Dataset records:
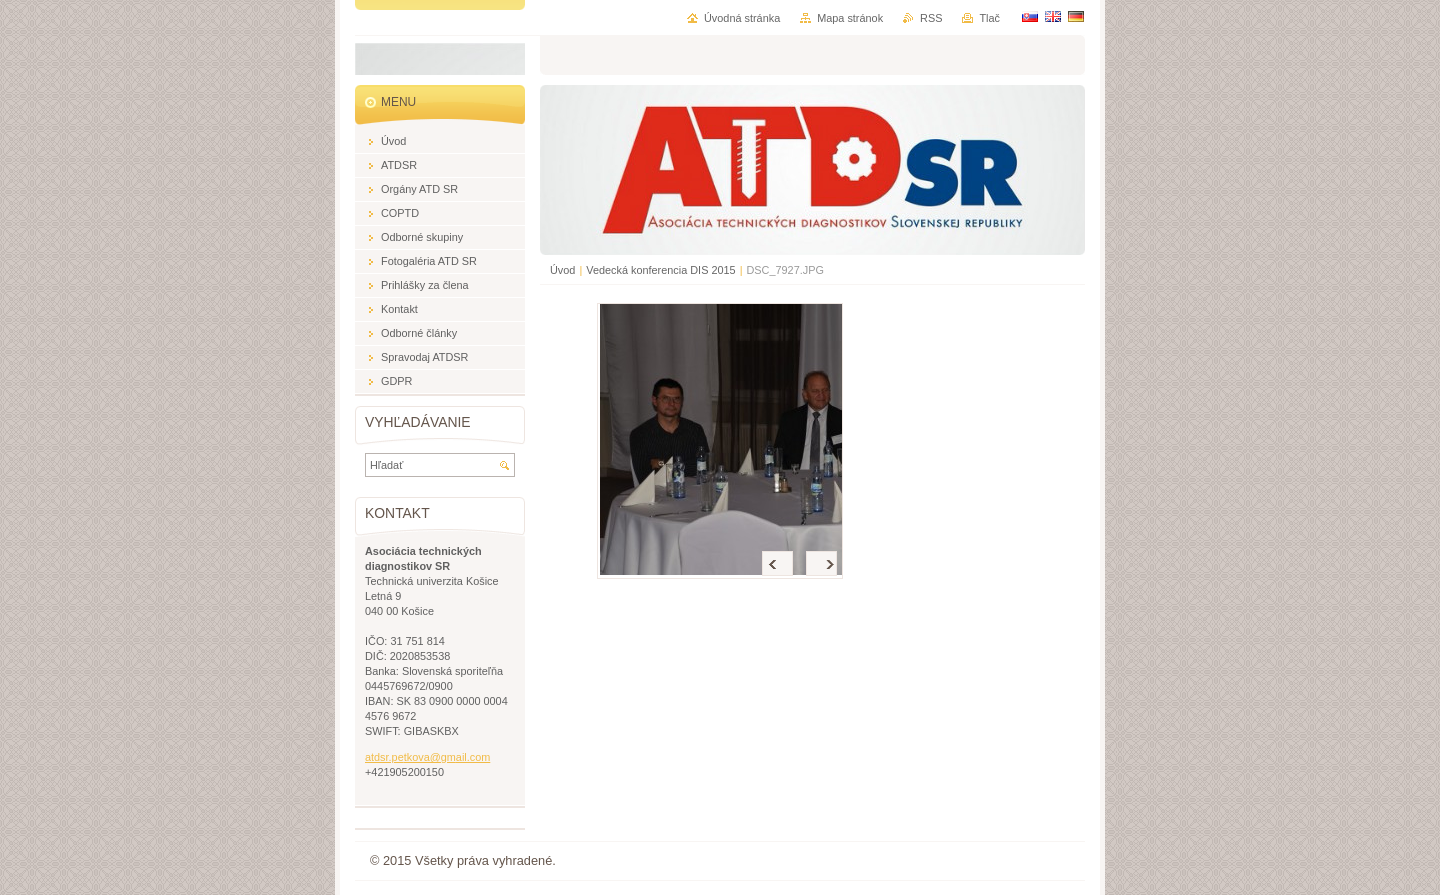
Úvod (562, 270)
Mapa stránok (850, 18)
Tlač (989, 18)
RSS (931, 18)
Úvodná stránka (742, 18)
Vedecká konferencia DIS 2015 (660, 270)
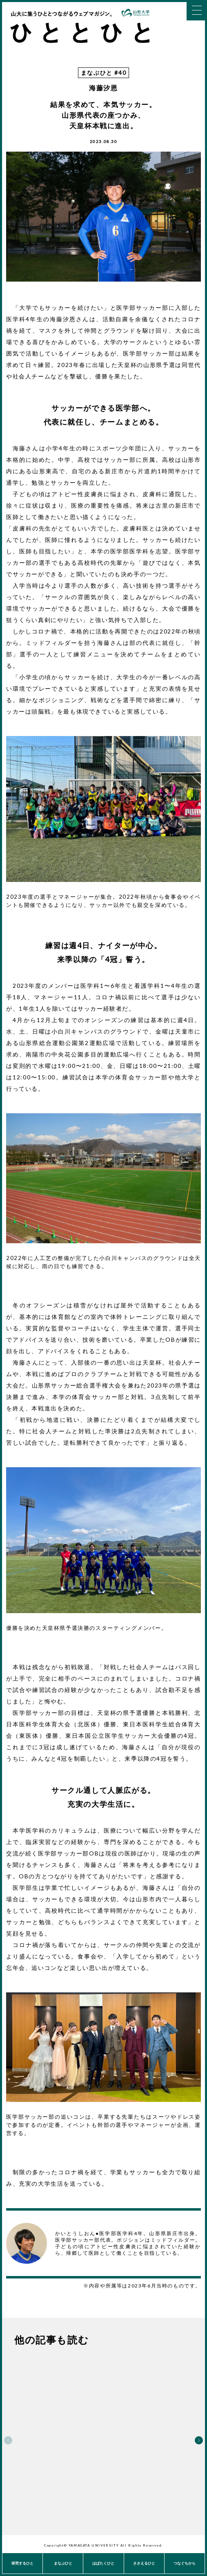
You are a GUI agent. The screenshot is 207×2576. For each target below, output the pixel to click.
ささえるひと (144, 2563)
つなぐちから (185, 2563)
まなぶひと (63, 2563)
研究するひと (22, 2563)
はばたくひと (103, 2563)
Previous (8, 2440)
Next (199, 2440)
---
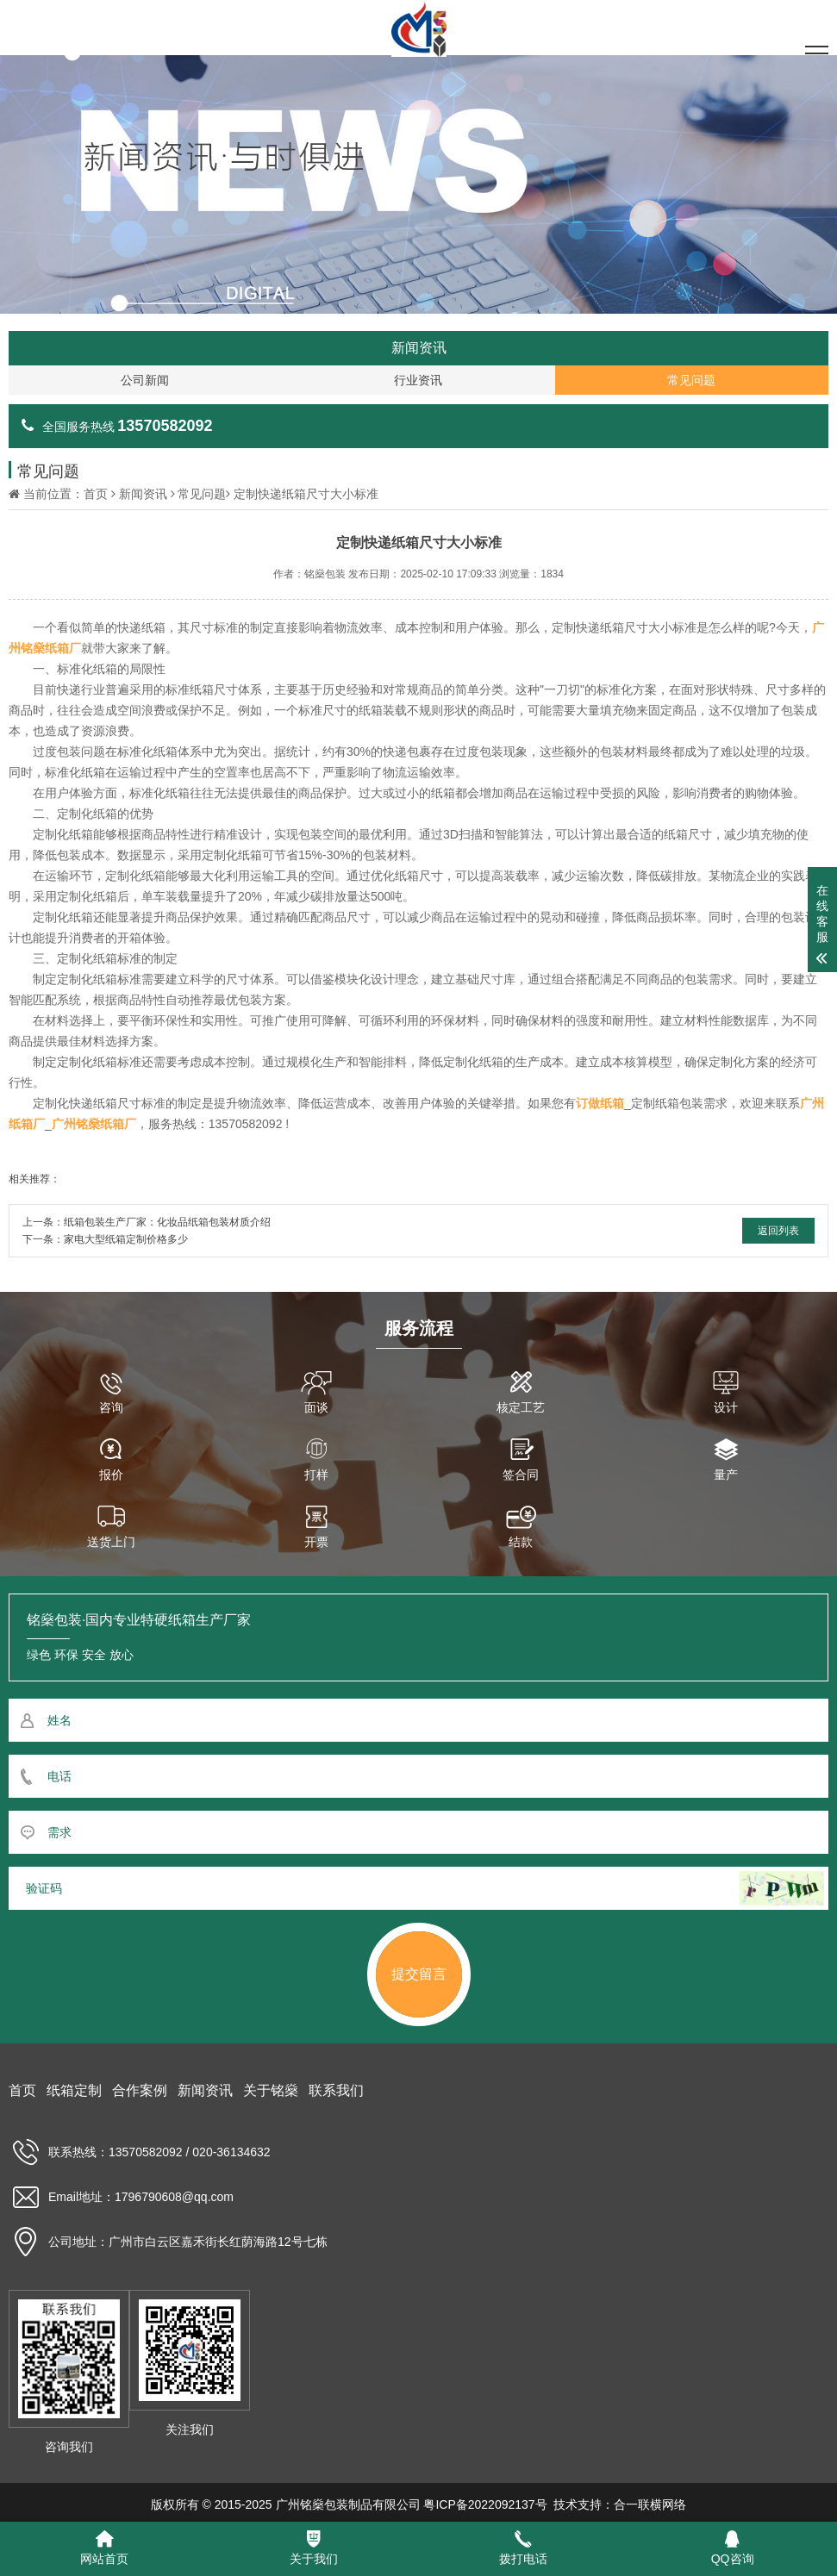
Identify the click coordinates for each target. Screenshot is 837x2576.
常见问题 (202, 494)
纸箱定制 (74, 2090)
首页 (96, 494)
--
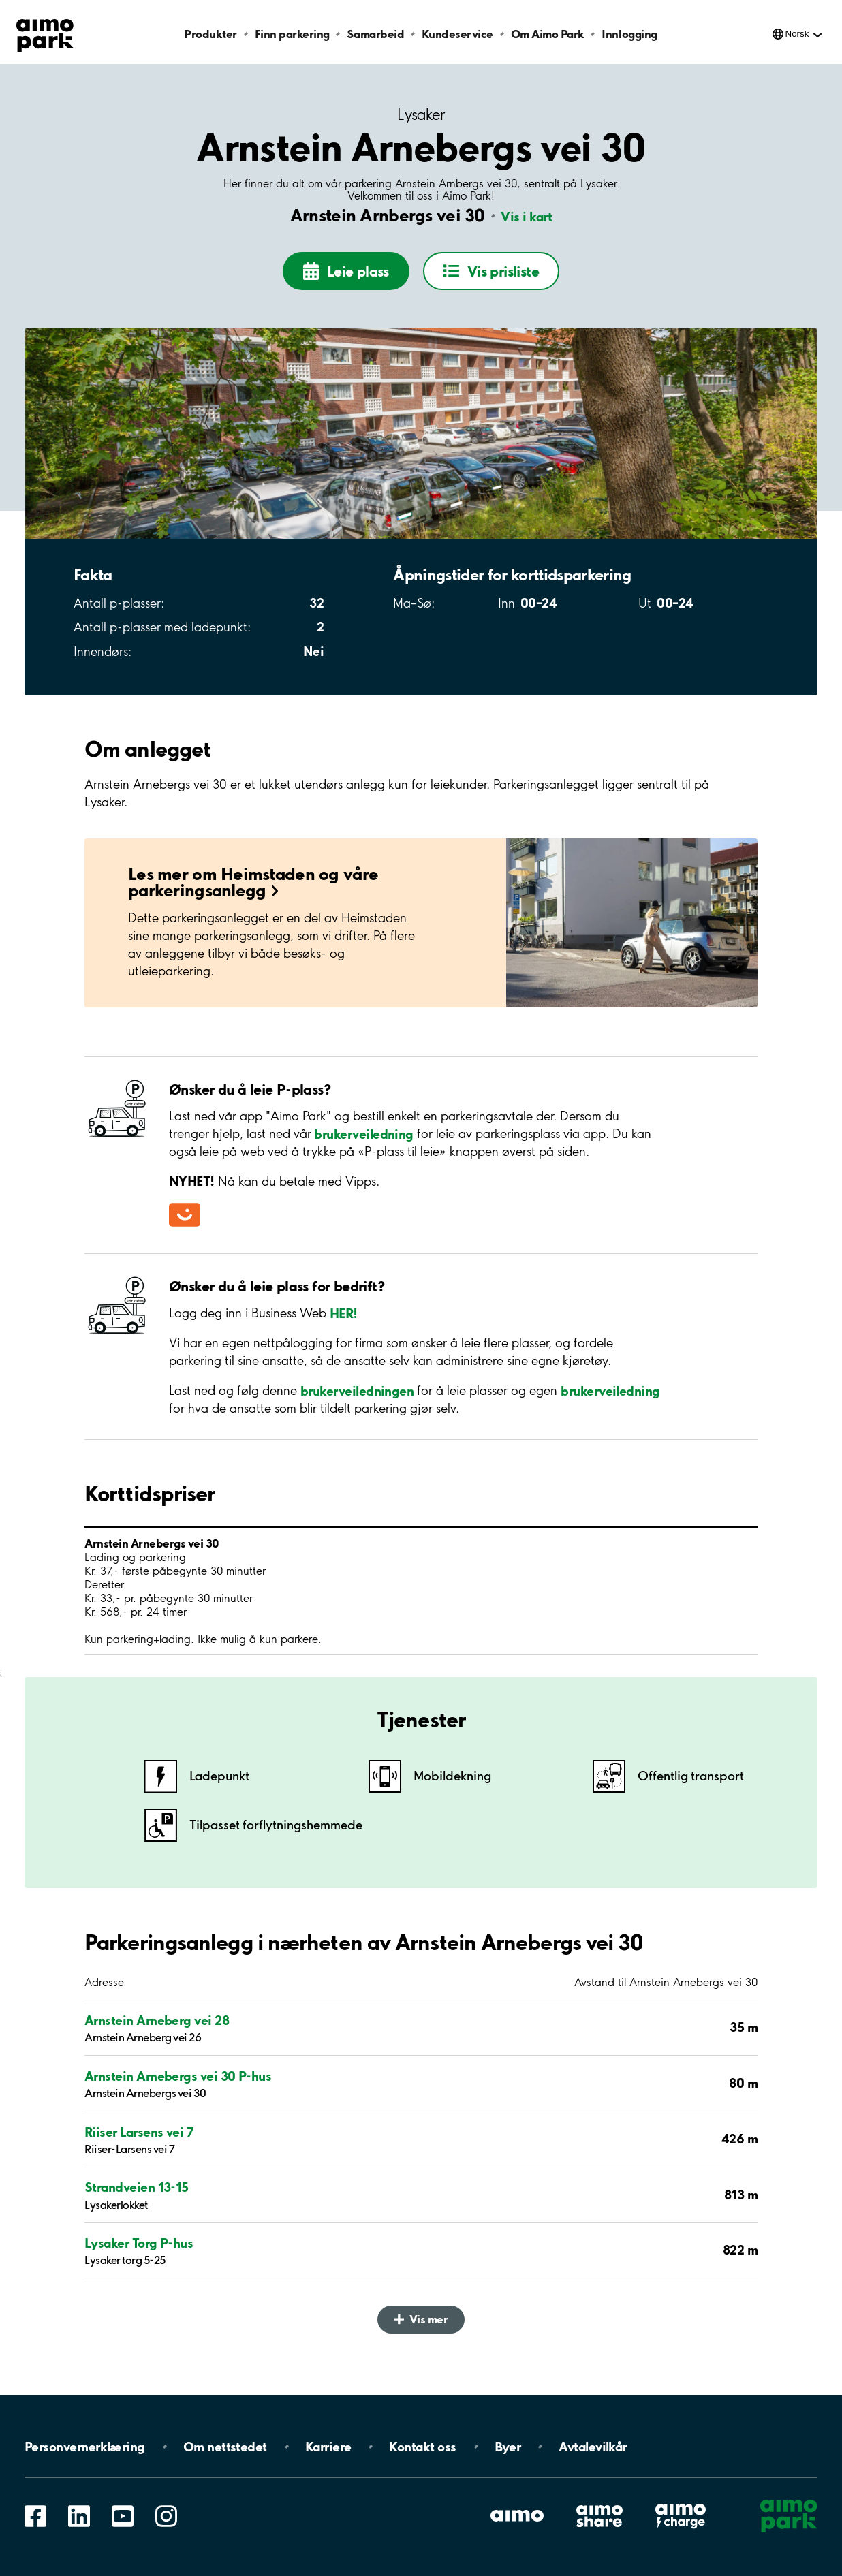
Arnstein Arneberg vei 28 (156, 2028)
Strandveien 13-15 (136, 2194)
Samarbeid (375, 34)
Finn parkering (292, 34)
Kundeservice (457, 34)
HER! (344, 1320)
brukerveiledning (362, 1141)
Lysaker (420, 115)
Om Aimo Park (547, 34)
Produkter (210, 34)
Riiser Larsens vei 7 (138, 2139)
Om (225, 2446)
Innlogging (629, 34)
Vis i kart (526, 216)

What you have to do: Turn the part of the items that opens with the line containing "RSS (931, 18)" and closes with the line containing "Previous (8, 2440)" into a Markdown table with two columns, Row for the line's number and Line for the line itself, skipping any blank lines and including only this part. Leave the pictures out.

Solved problem:
| Row | Line |
|---|---|
| 1 | RSS (931, 18) |
| 2 | Úvodná stránka (742, 18) |
| 3 | Vedecká konferencia DIS 2015 (660, 270) |
| 4 | You are a GUI agent. The screenshot is 207×2576. For each target below, output the pixel to click. |
| 5 | ささえるひと (144, 2563) |
| 6 | つなぐちから (185, 2563) |
| 7 | まなぶひと (63, 2563) |
| 8 | 研究するひと (22, 2563) |
| 9 | はばたくひと (103, 2563) |
| 10 | Previous (8, 2440) |